§ Assignment
From the entries below, copy every line that holds the word "column".

§ Records provided
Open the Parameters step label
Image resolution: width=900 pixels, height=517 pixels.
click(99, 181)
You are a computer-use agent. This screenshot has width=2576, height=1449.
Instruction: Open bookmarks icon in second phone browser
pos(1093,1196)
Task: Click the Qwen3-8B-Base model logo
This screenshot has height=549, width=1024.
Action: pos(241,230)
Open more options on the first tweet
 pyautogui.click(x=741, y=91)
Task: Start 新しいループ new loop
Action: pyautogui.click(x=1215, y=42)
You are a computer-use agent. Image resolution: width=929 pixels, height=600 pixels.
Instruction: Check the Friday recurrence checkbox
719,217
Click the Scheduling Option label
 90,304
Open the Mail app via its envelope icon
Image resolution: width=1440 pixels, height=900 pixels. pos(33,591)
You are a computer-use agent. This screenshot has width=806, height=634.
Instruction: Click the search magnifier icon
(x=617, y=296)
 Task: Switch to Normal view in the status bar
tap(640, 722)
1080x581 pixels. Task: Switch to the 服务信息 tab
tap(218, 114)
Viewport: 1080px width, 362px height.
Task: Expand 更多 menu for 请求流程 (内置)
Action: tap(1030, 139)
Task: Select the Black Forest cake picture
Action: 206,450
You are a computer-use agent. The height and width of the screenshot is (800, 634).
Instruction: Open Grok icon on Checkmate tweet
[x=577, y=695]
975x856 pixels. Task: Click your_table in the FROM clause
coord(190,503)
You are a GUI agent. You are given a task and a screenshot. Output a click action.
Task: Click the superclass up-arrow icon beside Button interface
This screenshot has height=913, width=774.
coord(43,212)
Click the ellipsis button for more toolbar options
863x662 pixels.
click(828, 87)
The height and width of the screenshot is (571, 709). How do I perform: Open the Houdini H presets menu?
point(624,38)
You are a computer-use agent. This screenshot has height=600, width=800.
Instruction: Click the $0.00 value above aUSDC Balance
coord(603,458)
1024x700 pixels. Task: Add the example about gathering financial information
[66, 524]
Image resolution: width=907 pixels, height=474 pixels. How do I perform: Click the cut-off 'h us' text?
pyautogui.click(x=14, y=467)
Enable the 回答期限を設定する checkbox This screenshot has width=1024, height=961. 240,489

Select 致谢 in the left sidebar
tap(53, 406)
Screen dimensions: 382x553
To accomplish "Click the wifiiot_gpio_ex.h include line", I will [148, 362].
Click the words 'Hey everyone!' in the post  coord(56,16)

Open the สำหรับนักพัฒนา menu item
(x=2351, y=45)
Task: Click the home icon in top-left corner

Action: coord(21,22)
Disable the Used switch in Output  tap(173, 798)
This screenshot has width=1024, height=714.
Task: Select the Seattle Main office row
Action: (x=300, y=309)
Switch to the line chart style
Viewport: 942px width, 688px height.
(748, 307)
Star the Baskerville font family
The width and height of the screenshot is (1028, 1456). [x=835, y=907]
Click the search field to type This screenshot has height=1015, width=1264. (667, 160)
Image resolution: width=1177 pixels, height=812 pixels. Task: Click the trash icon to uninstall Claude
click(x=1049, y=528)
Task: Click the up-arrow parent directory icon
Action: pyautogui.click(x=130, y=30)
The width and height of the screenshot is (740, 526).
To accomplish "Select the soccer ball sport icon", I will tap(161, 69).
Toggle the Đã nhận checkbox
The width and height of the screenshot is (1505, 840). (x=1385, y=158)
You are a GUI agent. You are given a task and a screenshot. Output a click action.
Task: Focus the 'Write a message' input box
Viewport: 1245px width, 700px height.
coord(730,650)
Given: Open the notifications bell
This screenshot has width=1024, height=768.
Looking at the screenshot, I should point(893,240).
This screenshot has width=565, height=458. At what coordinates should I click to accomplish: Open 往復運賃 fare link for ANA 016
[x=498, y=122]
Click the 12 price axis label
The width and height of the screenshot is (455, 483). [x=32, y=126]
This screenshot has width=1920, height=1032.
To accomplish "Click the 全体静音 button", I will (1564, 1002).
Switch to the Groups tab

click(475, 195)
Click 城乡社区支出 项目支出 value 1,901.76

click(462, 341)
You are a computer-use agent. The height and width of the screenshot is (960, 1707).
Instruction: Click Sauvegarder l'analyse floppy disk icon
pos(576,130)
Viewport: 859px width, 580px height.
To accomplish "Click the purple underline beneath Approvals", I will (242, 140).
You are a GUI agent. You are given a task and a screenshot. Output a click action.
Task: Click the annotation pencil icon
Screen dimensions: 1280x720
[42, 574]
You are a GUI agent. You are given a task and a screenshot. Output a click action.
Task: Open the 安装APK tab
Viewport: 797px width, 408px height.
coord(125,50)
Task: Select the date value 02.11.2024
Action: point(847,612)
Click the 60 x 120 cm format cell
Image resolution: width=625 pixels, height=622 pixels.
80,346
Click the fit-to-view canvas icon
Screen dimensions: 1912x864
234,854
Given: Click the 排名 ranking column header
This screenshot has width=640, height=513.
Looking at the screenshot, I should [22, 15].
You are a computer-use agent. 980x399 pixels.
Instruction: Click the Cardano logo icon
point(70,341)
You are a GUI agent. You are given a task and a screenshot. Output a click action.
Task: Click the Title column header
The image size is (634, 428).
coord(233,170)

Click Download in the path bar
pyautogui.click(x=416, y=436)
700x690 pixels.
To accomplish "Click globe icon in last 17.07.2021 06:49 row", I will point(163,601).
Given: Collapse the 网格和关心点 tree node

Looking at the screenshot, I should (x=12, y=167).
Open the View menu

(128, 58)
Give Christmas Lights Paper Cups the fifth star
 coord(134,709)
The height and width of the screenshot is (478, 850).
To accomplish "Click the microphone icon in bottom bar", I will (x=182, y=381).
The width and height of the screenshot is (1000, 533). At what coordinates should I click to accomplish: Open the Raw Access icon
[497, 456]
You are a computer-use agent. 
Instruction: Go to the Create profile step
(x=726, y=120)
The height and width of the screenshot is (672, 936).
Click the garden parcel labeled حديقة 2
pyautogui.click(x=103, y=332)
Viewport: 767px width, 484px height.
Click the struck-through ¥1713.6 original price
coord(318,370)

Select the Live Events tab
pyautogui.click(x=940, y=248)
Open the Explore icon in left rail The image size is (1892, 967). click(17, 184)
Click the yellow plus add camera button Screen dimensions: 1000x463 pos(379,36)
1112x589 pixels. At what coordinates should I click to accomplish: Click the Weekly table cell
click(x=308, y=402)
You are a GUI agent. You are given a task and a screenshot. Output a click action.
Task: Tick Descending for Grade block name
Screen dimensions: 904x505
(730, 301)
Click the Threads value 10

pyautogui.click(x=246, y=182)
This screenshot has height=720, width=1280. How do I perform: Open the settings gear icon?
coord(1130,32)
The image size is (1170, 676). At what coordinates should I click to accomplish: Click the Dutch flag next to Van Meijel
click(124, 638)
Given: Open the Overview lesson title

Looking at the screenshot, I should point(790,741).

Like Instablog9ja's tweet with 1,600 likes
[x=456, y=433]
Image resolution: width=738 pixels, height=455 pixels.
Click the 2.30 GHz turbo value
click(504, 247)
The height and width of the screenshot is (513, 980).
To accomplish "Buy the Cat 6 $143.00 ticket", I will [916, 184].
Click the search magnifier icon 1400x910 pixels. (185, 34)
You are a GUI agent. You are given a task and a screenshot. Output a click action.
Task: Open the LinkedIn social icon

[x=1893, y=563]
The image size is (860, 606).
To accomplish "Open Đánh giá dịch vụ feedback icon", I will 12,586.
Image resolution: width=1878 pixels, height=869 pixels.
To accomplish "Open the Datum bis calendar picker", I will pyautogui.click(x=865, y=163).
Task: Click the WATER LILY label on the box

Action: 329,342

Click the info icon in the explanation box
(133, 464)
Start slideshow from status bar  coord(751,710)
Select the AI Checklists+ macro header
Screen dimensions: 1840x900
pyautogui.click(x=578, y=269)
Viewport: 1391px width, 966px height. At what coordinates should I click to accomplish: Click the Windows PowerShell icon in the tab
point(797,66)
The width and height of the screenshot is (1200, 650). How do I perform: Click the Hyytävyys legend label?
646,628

§ Problem solution
Given: Click the 排名 ranking column header
Task: Click the Title column header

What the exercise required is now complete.